Another Jennifer
Connelly film festival. All the comments today are by
Scoop.
Waking the Dead
2000
Jennifer
Connelly film clips, including deleted footage
(collage below)
Scoop's comments:
To paraphrase Chandler Bing, "could this movie be
any worse?" Well, frankly, yes. It could be the
exact same movie without Jennifer Connolly's
topless scene. It could be the same DVD without
the additional deleted topless scene. Jennifer's
chest, one of the best in the world, is a good
reason to look at any movie. But I sure can't
think of many more reasons to look at this one.
Here's the set-up. Jennifer
Connolly and Billy Crudup are a typical conflicted
couple in the early 70's. Although they agree on
the world they want, they don't agree on how to
get there. Crudup wants to be a U.S. Senator,
maybe president, and change the system from
within. Connolly is an outspoken left-wing
activist who wants to tear the system down, with
revolution if necessary. They can see that their lives are
coming into conflict. Crudup, a politician, needs
to avoid making enemies, but when Connolly attends
parties with him, she expresses her outspoken
views, and tells people what she really thinks of
them.
They love each other, but it's
obvious that Connolly is never going to be the
ideal politician's wife.

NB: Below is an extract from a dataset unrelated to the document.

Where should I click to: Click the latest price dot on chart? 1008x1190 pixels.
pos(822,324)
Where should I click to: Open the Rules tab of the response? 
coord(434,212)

The situation seems to be
resolved when Connolly is killed in Chile while on
a mercy mission with some priests, except that
eight years later Crudup seem to be seeing her
again, hearing her voice. Then she calls on the
phone. Then she's actually there. Or is she?

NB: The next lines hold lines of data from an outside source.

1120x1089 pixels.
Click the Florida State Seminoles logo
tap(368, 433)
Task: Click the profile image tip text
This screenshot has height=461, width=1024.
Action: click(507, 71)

Man, this movie is so-o-o-o
dull. Most of the film seems to be
either Crudup and Connolly looking into each
other's eyes and feeling the heat or the pain,
or Crudup whining and sniveling because he
misses her so much. How much of that
maudlin b.s. can you take? I don't even
know how people stayed awake during the theatrical
run. Well, after looking at the box office stats,
I guess not that many people gave it the
opportunity.
In
addition to the glacial pacing, there is no
character to latch on to. Crudup often seems
cruelly single-minded in his ambition. Connolly
often seems moronic in her simplistic
world-view. They often say cruel things to
each other in cruel ways, not in the respectful
ways that people who care for each other find to
express dissenting opinions. Crudup and Connolly
are beautiful people and can easily play
sympathetic lovers, but they didn't have the
tools to build that kind of connection in this
script. Ultimately,
that means that you don't care if they
split up or get together or live or die.
You just want them to do it fast so you
can do something else.
The script isn't the only problem. The direction
is clichéd, repetitive and irritating. The
director relies on two "tics":
First, he whites
out for every scene transition, so the entire
film seems about as sophisticated as an old
episode of Electra Woman and Dynagirl. Maybe he
also made a "whooshing" sound when he did that,
or maybe I just imagined it. I don't know, Babs,
but I do know this - I ain't watchin' it again
to find out.
Second, he does those
stop-start things constantly, where the
character says the first sentence of something,
then the director cuts back and repeats the
first sentence again before continuing, and you
get that "jump" effect in the character's head
movements. I guess this was designed to show
Crudup's agitation and disorientation, but it's
really irritating.
The DVD includes 30 minutes of
deleted footage, which they cut to try to make the pacing peppier,
but it's still not peppy, and with the cuts they
dropped several sub-plots with no explanation to
the viewer. Because
of the edits, it is not clear to us why they had a
former congressman (Ed Harris, a pretty big star
reduced to a cameo by the cuts) in the plot, or
why they belabored another sub-plot. Moreover,
certain references make no sense, although they
would follow logically if the deleted scenes were
still in the film.
In spite of all the problems
created, I sure as hell support the cuts.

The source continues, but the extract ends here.